Find the string "browser" in the material. Copy every line that has it.
===== RECORDS PROVIDED
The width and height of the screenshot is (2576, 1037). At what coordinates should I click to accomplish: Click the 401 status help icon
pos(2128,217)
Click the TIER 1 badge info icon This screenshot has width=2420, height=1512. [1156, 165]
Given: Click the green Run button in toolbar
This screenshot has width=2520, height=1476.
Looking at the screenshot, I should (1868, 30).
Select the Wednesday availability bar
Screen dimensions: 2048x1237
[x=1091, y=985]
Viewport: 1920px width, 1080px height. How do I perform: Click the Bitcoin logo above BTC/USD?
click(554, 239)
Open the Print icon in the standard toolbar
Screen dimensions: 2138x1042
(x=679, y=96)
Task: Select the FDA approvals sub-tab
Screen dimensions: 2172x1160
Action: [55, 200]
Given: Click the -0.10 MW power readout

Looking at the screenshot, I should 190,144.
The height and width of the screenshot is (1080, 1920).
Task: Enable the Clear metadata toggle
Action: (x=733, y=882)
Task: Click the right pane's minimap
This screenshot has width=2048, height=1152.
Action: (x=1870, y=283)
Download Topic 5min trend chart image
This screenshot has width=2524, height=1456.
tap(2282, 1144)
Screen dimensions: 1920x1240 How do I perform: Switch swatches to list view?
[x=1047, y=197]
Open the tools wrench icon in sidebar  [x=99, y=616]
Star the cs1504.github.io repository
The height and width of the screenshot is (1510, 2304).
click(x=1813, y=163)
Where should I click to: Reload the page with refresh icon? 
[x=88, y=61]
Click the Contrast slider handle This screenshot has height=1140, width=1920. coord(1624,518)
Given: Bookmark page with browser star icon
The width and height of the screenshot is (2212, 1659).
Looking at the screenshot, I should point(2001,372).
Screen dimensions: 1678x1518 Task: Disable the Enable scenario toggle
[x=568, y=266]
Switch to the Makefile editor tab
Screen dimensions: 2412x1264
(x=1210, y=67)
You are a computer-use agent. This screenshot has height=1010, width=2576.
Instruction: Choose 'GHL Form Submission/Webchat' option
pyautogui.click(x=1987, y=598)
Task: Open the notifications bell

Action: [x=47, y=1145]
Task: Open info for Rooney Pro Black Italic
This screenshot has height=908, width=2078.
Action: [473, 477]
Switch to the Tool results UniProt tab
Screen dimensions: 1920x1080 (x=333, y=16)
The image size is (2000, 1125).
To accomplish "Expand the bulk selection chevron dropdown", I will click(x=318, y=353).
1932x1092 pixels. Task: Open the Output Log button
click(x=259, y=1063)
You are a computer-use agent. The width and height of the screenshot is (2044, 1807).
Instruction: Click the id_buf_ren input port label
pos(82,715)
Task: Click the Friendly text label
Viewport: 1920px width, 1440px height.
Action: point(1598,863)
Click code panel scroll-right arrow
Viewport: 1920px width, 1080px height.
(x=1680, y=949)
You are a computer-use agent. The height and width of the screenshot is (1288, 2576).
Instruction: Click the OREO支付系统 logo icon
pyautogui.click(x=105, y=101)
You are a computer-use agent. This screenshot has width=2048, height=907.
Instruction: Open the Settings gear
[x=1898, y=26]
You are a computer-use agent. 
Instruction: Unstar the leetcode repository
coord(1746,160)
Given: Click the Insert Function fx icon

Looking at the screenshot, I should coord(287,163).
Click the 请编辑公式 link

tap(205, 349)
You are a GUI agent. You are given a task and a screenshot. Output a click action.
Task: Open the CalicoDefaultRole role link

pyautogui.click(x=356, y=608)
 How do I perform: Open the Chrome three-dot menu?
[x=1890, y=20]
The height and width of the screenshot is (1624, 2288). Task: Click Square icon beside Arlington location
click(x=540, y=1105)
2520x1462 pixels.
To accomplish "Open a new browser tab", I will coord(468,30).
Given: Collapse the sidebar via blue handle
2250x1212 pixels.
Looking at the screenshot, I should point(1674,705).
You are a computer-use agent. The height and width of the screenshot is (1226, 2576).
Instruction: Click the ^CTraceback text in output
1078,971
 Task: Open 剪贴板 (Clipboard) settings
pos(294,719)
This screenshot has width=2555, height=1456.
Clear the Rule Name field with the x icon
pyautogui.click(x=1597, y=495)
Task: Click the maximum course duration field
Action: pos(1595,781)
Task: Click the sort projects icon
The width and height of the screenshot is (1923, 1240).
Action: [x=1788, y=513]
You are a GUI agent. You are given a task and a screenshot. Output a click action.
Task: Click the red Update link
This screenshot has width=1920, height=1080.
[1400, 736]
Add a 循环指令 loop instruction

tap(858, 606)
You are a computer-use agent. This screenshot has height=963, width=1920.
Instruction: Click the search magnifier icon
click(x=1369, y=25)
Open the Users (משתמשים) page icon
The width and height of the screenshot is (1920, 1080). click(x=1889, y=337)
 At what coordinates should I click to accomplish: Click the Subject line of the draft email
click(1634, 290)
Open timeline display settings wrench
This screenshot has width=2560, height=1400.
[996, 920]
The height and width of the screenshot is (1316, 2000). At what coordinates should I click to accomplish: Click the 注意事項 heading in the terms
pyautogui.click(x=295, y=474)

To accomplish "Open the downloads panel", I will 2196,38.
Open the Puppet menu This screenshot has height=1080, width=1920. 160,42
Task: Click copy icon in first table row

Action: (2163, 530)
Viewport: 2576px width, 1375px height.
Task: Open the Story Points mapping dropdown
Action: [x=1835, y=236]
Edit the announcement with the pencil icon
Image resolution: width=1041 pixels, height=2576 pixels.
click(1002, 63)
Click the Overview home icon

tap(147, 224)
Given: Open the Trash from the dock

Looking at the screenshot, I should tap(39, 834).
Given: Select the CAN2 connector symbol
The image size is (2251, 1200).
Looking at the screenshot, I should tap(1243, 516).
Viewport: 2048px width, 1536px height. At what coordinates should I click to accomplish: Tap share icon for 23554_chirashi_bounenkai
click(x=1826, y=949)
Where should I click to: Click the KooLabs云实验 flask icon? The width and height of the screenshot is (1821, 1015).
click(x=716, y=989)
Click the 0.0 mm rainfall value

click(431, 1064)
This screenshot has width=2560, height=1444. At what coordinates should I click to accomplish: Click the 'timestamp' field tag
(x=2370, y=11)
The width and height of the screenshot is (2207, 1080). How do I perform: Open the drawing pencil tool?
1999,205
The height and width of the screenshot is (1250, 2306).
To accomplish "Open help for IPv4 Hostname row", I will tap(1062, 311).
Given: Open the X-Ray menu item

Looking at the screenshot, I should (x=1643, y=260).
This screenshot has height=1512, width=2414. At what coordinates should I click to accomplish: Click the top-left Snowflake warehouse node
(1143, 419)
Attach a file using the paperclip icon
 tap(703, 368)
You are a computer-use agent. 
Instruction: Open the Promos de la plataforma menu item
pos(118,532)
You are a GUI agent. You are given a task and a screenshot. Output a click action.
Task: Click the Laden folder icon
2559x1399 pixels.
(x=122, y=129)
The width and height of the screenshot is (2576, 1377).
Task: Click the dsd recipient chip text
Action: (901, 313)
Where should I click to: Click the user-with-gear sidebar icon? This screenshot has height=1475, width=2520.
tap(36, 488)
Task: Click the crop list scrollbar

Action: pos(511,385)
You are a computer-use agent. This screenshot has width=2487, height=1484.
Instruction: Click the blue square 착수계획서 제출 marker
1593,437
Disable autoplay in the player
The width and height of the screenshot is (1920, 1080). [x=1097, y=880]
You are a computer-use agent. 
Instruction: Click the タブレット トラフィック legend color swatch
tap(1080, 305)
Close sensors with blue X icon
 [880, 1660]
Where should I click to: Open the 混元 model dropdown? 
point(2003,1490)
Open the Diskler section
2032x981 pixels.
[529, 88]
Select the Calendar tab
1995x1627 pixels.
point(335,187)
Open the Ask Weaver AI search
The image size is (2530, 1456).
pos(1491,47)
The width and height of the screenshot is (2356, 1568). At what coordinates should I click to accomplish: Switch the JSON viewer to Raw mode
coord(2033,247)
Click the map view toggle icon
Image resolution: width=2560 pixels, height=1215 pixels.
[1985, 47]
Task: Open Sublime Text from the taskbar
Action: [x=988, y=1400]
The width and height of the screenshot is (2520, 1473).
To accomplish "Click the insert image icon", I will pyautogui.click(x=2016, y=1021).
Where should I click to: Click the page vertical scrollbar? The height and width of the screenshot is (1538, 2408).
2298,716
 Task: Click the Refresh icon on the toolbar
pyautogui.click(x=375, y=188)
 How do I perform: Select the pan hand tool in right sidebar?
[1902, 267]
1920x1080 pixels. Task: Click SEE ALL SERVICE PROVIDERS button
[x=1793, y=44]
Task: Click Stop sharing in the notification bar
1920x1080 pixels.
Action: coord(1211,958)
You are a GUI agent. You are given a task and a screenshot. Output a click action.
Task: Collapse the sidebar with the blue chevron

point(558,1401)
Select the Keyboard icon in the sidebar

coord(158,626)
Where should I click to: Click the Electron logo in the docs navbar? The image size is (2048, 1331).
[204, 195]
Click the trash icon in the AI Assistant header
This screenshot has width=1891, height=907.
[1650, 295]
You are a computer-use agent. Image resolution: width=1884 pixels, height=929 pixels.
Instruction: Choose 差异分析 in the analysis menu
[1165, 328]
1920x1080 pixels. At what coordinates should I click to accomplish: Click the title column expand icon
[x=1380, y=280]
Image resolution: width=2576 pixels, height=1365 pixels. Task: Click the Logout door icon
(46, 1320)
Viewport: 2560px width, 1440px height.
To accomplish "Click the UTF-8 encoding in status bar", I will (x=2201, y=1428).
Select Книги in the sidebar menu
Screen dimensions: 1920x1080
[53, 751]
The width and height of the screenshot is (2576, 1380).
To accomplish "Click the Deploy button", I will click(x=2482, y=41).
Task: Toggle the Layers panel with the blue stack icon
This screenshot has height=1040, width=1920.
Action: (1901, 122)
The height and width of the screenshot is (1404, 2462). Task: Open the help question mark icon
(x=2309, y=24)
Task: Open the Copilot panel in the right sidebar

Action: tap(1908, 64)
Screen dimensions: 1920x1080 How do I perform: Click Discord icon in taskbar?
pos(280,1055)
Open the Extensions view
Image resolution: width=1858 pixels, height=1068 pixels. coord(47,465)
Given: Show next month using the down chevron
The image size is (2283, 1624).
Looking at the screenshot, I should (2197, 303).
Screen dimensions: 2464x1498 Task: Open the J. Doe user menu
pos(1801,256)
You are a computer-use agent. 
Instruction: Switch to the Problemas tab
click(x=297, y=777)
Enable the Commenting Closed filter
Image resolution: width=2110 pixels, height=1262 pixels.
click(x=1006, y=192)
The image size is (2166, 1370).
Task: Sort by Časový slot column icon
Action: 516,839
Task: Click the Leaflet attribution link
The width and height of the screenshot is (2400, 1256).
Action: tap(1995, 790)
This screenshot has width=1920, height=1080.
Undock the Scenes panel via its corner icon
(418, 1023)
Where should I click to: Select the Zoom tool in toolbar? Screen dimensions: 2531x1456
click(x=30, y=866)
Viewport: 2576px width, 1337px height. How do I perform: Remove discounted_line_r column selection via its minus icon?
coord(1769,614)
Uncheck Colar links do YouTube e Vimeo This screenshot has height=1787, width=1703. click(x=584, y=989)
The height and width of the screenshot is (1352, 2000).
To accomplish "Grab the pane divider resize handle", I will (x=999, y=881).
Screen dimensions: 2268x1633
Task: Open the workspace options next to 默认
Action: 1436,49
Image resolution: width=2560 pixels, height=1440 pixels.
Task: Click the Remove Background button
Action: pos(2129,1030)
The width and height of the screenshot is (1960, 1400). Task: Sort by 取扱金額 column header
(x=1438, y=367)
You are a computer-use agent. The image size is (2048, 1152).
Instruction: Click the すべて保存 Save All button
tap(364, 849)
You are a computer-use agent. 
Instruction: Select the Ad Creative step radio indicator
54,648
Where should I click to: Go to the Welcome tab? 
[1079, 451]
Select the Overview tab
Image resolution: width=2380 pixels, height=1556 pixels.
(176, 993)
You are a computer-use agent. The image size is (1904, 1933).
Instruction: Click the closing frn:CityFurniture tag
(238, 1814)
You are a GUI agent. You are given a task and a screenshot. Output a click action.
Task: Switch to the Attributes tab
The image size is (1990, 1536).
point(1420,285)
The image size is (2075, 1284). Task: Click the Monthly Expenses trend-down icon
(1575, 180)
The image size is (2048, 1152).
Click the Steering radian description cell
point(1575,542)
==========
◆ **FINAL ANSWER**:
Given: Bookmark page with browser star icon
To accomplish "Open a new browser tab", I will coord(468,30).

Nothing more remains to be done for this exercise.